It's hard to make good decisions on energy if you don't understand the jargon. It's really quite simple if you take the time to understand it. Here are a few of the most important terms:
Btu. The British thermal unit, a measure of heat-specifically, the amount of heat required to raise 1 pound of water 1 f. It takes about 100 million Btu to heat the average home for a season.
Btuh. Btu per hour, used to measure heat flow (e.g., out through a wall) or heat production (e.g., of a furnace or stove).

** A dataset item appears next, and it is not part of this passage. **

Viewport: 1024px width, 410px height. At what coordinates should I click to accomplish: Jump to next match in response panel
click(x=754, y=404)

U. A measure of the amount of heat transmitted in 1 hour through 1 square foot of a building section (roof, wall or floor) for each 1 F. of difference between the warm and cold sides of that section. Expressed in Btuh. The lower the U, the better.
R. Resistance to heat flow, sometimes expressed 1-U. Insulation is labeled in R-values, and the higher the better. R-values are additive: If 31/2" of mineral-wool gives R-11, 7" will give R-22 and save twice as much heat. When you buy insulation, look for the highest R-value per dollar, which is more important than thickness.

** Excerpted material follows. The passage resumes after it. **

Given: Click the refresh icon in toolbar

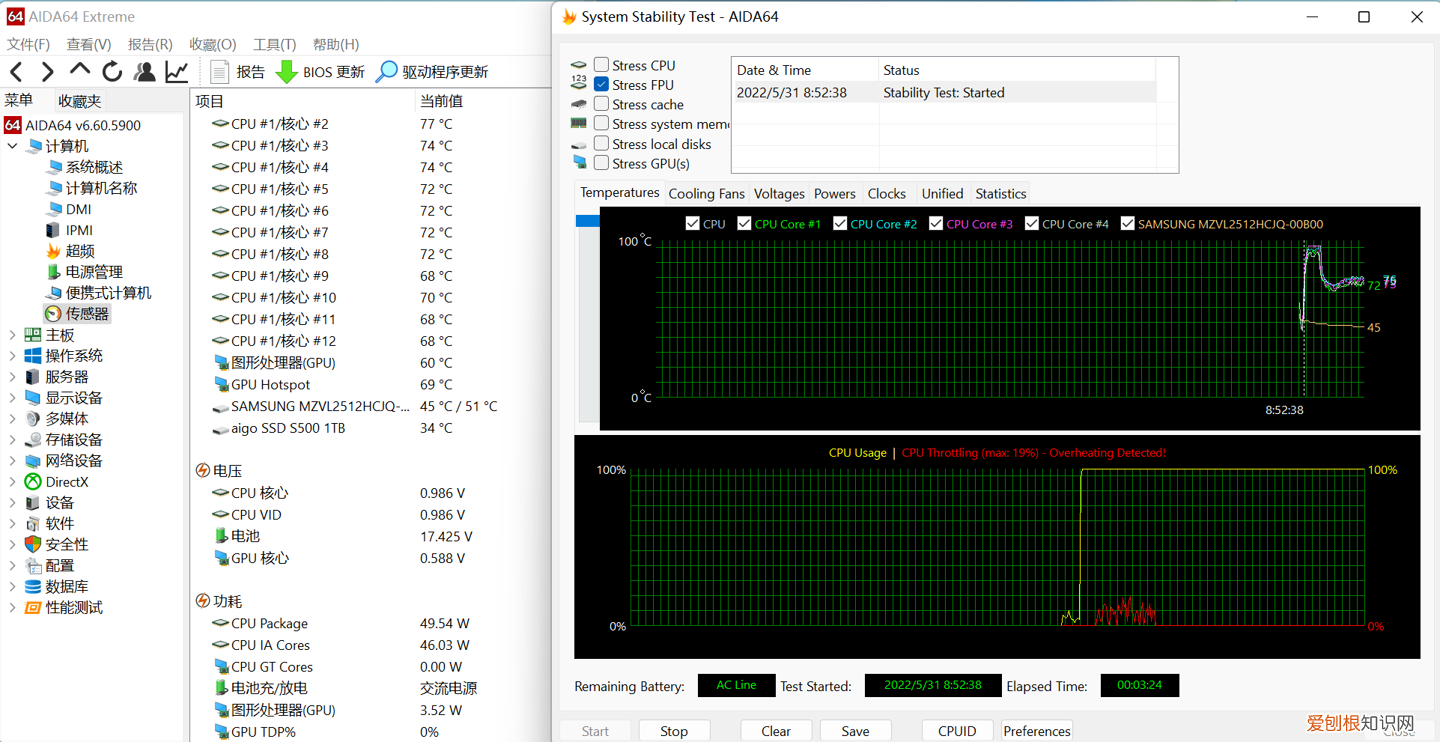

Perm. A measure of the effectiveness of vapor barriers, a perm is equal to a gain (1/438th of an ounce) of water passing through a square foot of material per hour, per inch of mercury differecne in vapor pressure between the two sides of that material. The lower the perm value, the more resistance to vapor flow. Perms become important when insulation is blown or gunned into existing structures without vapor barriers. Water vapor will migrate outward and condense on cold surfaces, where it can cause rot and a host of other problems. To avoid this, you need a vapor barrier on the warm side of the new insulation. It should have a perm rating of about .25 or lower. The easier way to get this barrier is with a coat of a vapor-resistant paint. Ask for a paint rated .25 perms or less.